TASK TO CARRY OUT: Please write out the line containing "Add to Quote (1142, 447)" and each line after it through the end of the data, exactly, and nothing else.

Top of MATERIAL SHOWN

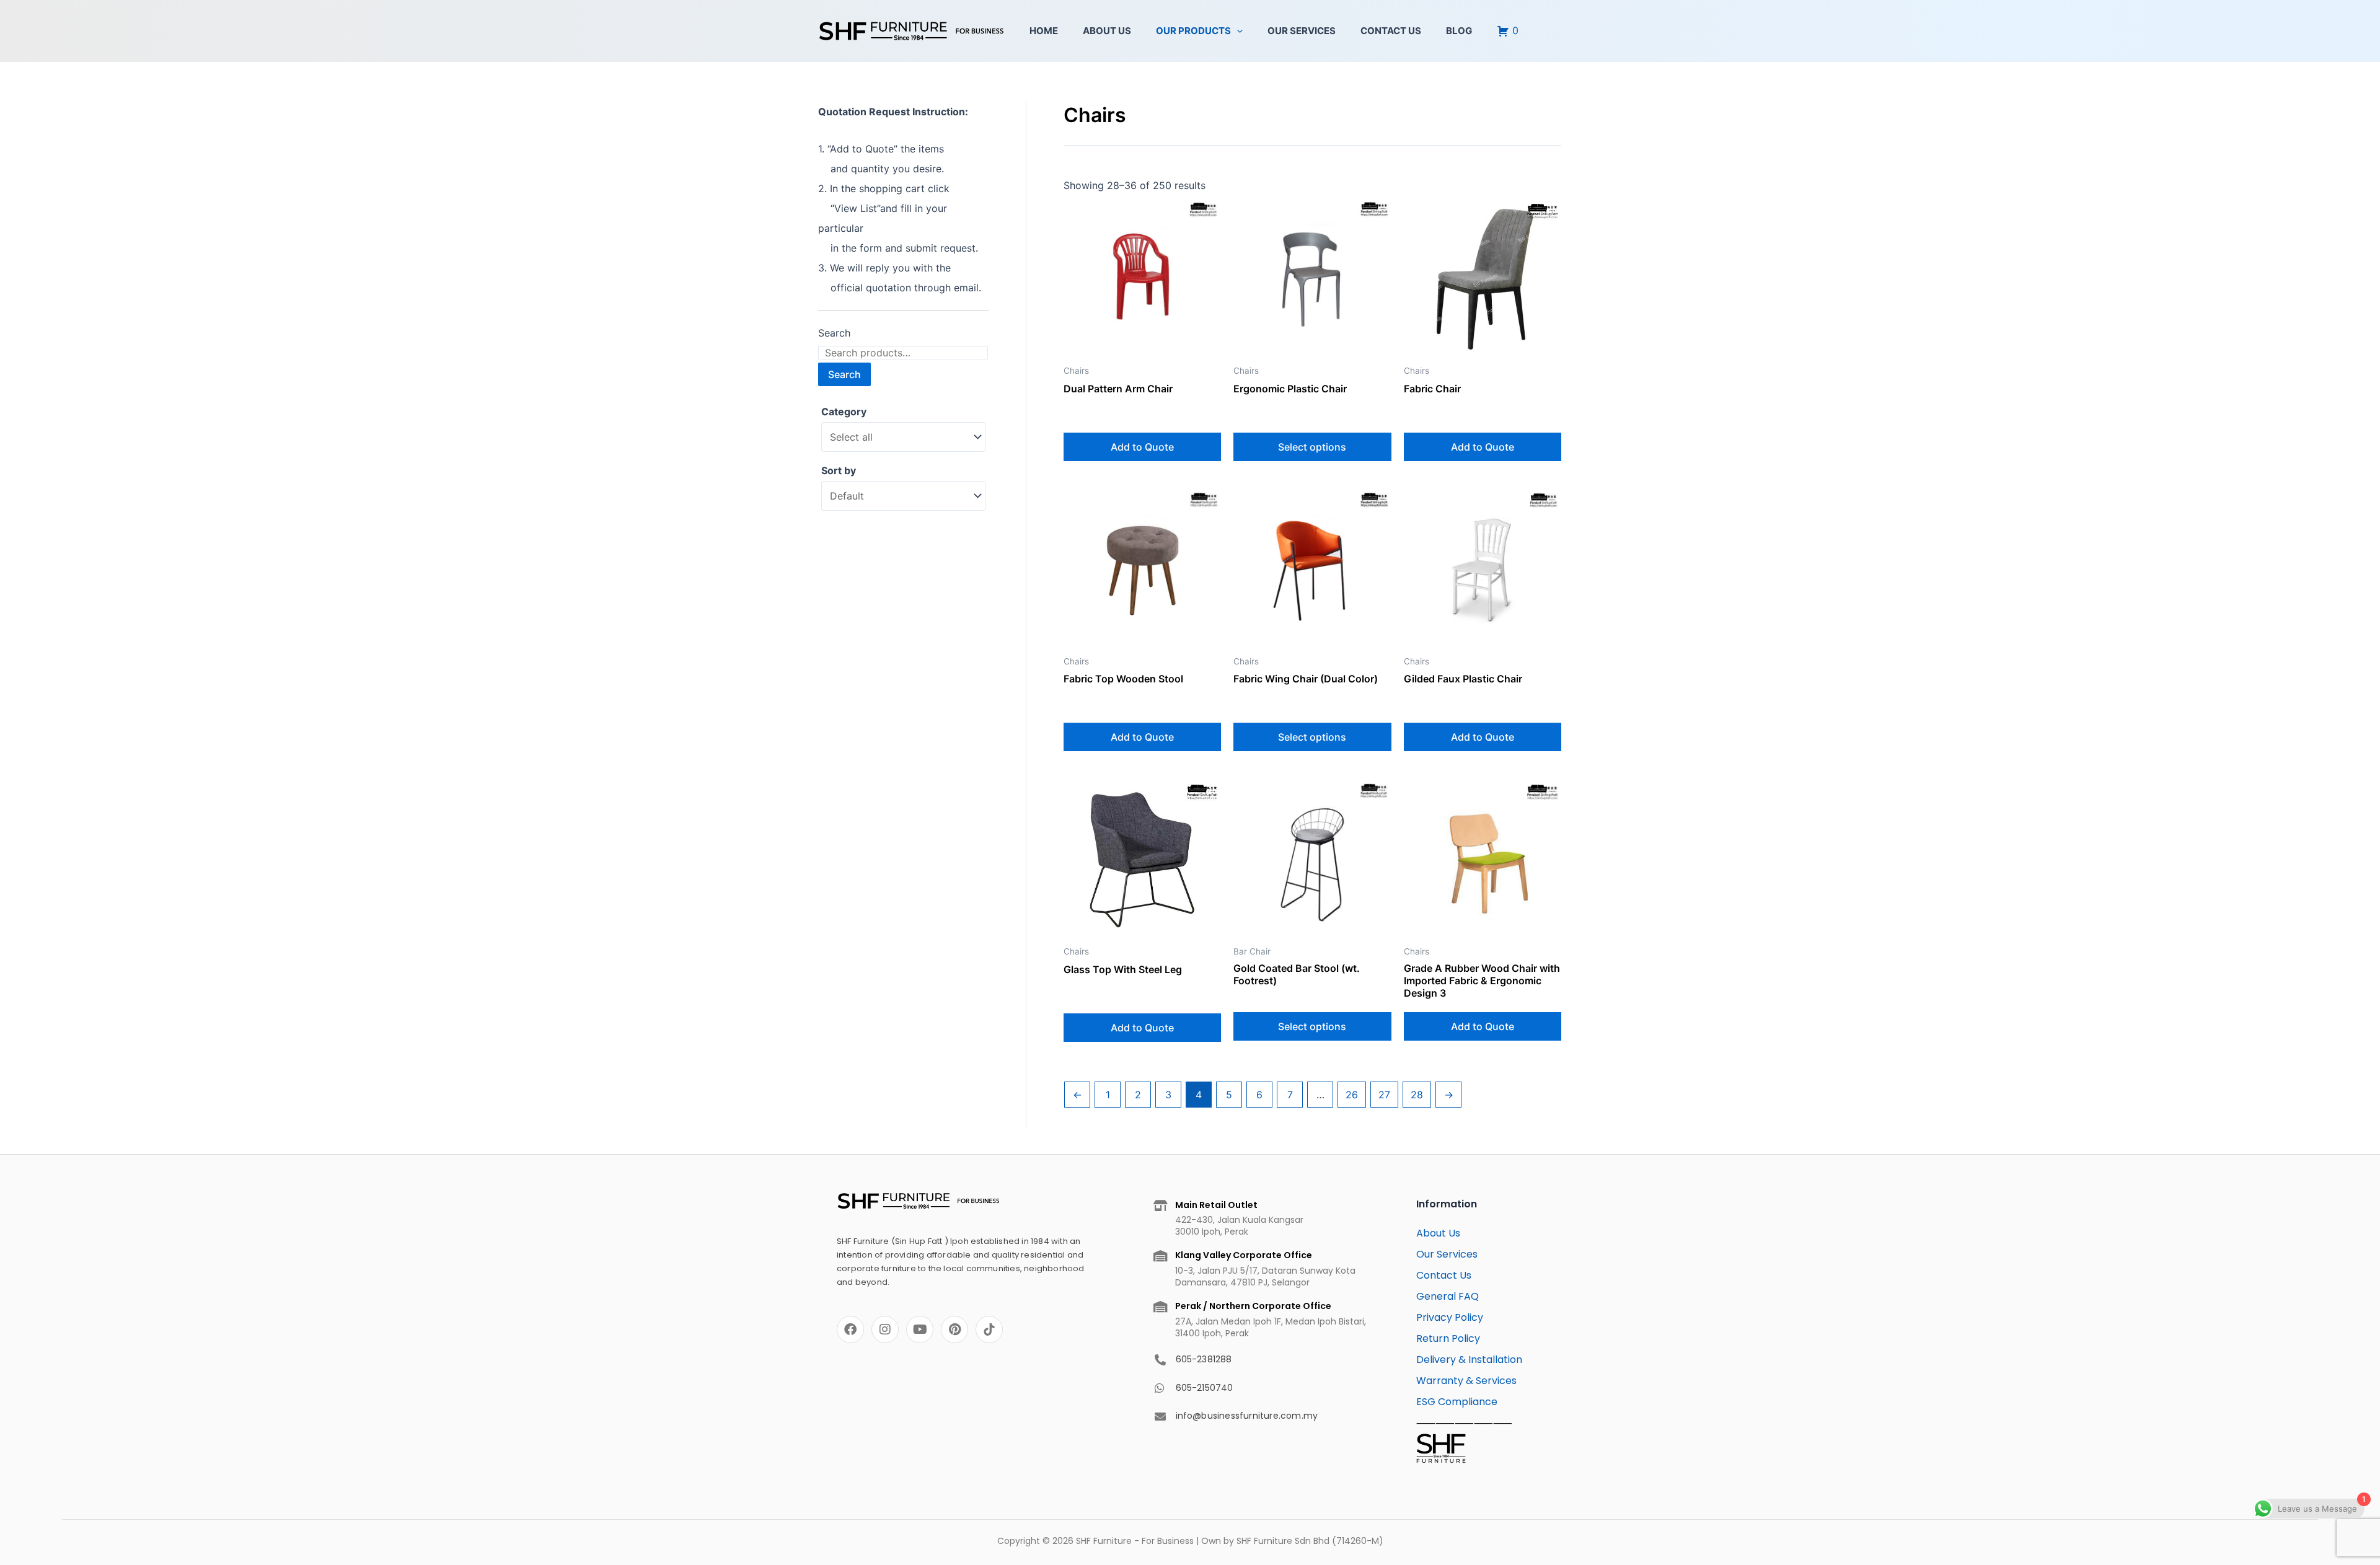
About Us (1107, 31)
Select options (1312, 447)
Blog (1459, 31)
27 (1384, 1094)
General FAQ (1447, 1296)
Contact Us (1390, 31)
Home (1043, 31)
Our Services (1301, 31)
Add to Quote (1142, 447)
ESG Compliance (1456, 1402)
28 (1417, 1094)
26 (1352, 1094)
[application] (1237, 31)
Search (834, 333)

Bottom of MATERIAL SHOWN

ANSWER TO THIS EXERCISE:
Add to Quote (1142, 447)
ESG Compliance (1456, 1402)
28 (1417, 1094)
26 (1352, 1094)
[application] (1237, 31)
Search (834, 333)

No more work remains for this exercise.